Trout is having a great year, no doubt. And it is "historic"--at least in the sense that he's added his name to the list of stellar 20-year old players who've entered the pantheon of wunderkinden. He looks certain to be the seventh player of that age to post an OPS+ of 160 or higher (the other six, order of accomplishment: Ty Cobb, Mel Ott, Ted Williams, Mickey Mantle, Al Kaline, and Alex Rodriguez).
But guess what--none of those players were MVPs in their respective 20-year old seasons. (Yes, two of them--Cobb and Ott--played at times when such an award didn't exist.) Williams finished fourth; Mantle third; Kaline and A-Rod finished second.
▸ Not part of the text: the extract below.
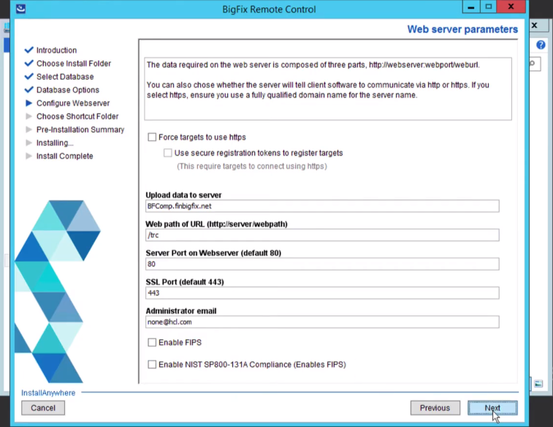Proceed by clicking the Next button
The height and width of the screenshot is (427, 553).
492,408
Now you can argue that all of these results were incorrect; but in a couple of cases where that argument actually holds, there's a player with at least as much of an argument for the award as the 20-year old phenom (in 1939, it's Joe DiMaggio and Jimmie Foxx; in 1952, it's Bobby Shantz and Larry Doby--remember there was no Cy Young Award in 1952); in 1955, it's Mantle; in 1996, it's Ken Griffey, Jr.).

And in 2012, Miguel Cabrera is the potential obstacle keeping Trout from joining Fred Lynn and Vida Blue as the only players to win the MVP and the Rookie of the Year Award in the same season. Going by offensive data, it's an extremely close race between the two.

Proponents of WAR will spend a good bit of time between now and mid-November arguing for the efficacy of those ancillary measures, which appear to propel Trout into a level of achievement virtually beyond the realm of understanding. We suspect, however, that the voting will look a good bit like what the numbers in the AL Ptolemaic MVP race are currently displaying.

It will be close--despite any separation in WAR claimed by its proponents on the basis of other aspects of the game (aspects that have been dubiously quantified). Anyone who expects Mike Trout to win the MVP in a runaway from Cabrera is smoking something that has more than mere medicinal value.

We're not quite satisfied with the way the Ptolemaic MVP is deployed, and some amount of thought will be applied to it over the off-season. We'll post periodically on it over the off-season, and we'll follow through with the final totals early next month, along with a few other variations on it that may prove to be of some interest, particularly to those with a penchant for "shape" as well as "value."